Don’t be fooled by this decision as an act of a benevolent ruler, or an enlightened despot, this is an act of sheer, unrivaled panic. This is Microsoft seeing the bad press stacking up — even after unveiling wave after wave of quality exclusive titles — knowing that no matter what they do that consumers will be unhappy with the Xbox One. Microsoft was essentially backed into a corner and given two options; reverse your stance on DRM and look weak, or push forward, remain headstrong and have a troubled launch.
Microsoft’s decision to reverse the Xbox One DRM policies is not going to win them any immediate favor, as gamers and consumers will still be weary of Microsoft, who obviously had this intent and power to pull such a stunt, only to reverse their decision later. Who is to say that once they’ve sold a few million Xbox Ones that they don’t decide to change their policies, rollout a new EULA that has to be accepted before the system will boot up and create a new nightmare? While it would be suicide for them to even consider it, such an abrupt change for the company will leave consumers uncertain of how concrete Microsoft’s word is.
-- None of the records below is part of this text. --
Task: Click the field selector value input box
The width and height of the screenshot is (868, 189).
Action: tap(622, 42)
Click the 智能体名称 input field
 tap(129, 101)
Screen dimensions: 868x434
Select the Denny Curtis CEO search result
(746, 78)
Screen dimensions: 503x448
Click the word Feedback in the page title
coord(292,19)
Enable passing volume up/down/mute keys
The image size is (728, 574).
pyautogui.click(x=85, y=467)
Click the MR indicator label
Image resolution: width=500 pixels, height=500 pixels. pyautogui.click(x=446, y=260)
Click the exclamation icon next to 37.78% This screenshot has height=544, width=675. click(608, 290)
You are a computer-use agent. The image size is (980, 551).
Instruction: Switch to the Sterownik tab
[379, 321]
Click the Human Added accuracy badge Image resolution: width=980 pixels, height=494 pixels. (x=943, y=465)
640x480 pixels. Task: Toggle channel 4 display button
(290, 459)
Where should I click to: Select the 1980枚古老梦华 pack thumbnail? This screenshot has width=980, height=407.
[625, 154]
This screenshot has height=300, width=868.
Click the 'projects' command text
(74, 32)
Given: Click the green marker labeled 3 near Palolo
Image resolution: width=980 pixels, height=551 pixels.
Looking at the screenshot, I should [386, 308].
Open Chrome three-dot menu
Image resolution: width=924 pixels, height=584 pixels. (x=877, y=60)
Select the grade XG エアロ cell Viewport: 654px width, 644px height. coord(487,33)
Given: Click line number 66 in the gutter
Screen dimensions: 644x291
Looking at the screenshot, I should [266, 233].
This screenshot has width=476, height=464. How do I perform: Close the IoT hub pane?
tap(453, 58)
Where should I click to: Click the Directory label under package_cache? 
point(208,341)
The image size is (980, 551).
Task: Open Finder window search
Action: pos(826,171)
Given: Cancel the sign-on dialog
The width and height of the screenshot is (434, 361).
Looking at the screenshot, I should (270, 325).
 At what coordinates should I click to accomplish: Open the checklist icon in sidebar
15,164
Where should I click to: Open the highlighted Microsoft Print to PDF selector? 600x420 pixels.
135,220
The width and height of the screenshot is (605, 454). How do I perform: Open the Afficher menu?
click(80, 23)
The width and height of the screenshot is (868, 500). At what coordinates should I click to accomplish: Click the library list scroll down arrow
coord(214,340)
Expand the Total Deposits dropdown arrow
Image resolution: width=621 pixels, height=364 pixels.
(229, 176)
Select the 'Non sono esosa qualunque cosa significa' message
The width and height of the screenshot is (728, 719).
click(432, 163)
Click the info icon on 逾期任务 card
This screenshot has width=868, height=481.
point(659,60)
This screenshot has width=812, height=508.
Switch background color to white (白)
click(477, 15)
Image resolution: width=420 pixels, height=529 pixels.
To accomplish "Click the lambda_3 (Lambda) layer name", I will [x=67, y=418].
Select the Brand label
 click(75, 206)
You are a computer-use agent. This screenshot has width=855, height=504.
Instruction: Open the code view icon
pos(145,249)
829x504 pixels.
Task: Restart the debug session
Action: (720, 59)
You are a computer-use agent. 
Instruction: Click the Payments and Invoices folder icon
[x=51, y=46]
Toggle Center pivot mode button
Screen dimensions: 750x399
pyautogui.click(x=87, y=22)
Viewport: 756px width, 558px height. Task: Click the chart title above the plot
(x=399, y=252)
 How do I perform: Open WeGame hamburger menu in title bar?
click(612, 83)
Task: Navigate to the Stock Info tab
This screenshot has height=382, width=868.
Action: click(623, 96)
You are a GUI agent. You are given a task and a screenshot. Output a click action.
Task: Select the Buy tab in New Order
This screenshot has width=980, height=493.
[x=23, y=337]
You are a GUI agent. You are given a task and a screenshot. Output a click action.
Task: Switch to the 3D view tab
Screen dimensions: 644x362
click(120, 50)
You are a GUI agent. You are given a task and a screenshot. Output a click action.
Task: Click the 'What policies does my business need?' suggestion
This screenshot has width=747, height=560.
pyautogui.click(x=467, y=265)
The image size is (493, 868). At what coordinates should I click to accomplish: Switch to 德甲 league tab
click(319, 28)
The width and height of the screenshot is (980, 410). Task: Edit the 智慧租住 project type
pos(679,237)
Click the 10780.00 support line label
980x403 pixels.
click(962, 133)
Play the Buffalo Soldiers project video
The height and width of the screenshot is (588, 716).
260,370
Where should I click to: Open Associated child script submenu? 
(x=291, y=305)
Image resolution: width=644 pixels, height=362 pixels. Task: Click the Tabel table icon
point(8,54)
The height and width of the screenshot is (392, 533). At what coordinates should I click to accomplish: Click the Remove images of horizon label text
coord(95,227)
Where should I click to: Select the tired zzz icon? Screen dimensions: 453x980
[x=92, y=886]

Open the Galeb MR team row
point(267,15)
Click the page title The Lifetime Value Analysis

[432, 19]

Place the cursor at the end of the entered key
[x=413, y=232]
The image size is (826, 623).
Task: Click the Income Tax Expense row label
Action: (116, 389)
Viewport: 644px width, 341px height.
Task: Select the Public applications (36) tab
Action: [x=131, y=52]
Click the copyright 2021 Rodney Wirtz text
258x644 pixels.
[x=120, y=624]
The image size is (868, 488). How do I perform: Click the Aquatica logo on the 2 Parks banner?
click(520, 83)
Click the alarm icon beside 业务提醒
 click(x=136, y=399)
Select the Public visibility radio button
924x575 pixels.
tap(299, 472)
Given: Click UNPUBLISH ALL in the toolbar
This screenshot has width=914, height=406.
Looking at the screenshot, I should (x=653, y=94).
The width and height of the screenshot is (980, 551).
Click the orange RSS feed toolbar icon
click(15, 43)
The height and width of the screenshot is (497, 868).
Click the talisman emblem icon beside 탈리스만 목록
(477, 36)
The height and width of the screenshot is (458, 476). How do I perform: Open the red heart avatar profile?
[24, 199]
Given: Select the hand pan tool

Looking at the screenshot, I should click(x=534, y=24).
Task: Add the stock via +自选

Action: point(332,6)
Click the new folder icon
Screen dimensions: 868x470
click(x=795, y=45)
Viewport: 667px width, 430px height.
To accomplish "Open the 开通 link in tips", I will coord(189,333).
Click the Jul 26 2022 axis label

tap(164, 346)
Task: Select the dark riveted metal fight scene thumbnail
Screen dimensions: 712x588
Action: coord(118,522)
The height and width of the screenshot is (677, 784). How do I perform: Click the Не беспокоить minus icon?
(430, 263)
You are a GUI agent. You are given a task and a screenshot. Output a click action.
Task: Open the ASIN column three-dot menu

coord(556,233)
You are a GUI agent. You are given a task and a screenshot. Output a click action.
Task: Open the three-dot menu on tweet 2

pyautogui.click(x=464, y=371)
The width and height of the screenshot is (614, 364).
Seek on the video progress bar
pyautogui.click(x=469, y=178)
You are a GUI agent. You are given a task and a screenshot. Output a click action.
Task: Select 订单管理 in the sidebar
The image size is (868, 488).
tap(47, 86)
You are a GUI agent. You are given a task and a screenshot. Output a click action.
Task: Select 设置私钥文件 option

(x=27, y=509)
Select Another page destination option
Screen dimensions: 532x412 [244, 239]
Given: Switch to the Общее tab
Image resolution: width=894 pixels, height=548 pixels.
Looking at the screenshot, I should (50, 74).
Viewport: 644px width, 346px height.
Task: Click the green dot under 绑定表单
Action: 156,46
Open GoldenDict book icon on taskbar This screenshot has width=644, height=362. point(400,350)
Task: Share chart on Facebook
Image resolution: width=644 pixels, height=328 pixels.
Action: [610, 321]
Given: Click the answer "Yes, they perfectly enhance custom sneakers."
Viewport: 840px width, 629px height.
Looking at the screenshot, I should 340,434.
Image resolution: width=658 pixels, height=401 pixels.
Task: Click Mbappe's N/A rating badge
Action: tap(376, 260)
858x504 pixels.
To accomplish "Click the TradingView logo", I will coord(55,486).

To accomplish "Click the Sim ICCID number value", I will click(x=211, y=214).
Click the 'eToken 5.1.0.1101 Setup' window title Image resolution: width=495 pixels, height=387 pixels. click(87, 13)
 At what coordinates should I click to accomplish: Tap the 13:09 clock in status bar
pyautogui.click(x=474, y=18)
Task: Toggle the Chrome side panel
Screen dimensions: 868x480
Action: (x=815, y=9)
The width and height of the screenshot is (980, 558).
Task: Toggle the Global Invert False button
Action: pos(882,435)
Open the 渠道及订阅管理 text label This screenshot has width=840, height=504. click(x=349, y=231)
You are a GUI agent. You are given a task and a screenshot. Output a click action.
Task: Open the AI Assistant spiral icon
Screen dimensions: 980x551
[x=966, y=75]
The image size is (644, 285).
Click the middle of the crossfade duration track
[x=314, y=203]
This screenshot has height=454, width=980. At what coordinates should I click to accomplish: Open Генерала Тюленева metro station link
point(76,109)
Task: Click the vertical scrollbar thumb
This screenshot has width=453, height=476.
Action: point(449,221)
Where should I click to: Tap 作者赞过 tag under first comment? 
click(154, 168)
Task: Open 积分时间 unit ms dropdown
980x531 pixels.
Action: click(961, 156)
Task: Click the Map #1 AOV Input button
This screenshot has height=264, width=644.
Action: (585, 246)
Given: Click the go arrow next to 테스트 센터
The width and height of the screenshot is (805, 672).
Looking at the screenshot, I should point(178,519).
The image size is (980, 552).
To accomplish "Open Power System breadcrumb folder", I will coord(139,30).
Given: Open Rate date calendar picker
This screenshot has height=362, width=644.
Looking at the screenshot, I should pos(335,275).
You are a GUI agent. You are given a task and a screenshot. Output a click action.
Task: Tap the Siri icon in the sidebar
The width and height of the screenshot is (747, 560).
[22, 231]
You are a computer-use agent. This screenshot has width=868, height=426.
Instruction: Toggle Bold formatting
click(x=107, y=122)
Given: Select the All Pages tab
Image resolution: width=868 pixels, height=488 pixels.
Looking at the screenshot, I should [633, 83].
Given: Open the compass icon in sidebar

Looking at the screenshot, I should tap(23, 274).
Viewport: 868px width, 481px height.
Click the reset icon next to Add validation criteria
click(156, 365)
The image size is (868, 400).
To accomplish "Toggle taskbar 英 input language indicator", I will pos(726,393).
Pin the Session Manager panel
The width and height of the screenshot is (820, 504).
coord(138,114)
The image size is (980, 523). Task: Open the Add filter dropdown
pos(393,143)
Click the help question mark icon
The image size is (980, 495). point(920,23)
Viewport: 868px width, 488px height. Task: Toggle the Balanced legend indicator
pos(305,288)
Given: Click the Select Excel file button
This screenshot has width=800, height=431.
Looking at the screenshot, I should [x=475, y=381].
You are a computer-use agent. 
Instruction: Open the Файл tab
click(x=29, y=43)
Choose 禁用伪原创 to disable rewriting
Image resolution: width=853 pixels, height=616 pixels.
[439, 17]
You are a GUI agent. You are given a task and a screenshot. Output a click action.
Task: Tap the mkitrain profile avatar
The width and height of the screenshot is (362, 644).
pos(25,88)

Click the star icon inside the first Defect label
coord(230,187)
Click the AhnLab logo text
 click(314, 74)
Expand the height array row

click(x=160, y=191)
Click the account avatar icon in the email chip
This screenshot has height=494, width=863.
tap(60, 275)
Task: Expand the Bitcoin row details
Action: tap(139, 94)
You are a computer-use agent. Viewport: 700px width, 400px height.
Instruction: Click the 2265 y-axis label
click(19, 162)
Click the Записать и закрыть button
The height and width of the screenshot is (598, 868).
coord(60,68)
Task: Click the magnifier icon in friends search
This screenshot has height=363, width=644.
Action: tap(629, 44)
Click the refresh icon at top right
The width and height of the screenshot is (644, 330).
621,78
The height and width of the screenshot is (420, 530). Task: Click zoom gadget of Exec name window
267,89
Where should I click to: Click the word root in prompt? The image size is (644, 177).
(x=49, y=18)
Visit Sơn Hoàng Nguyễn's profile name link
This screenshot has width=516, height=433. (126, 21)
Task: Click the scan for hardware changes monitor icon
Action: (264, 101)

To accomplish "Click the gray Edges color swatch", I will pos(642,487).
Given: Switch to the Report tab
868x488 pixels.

This was, no matter what, the right decision from Microsoft, but the timing is what truly hurts them. While there was probably a faction within Microsoft who felt that E3 would be their deciding factor of instituting these changes if the complaints persisted, there is no way that anyone could be that blind as to think that showing off a few nice exclusives was going to turn the tide for the Xbox One. This announcement belonged at Microsoft’s pre-E3 event, it belonged there to show everyone that they were listening, not that they were trying to hold onto a bad idea until the last possible minute before changing their minds.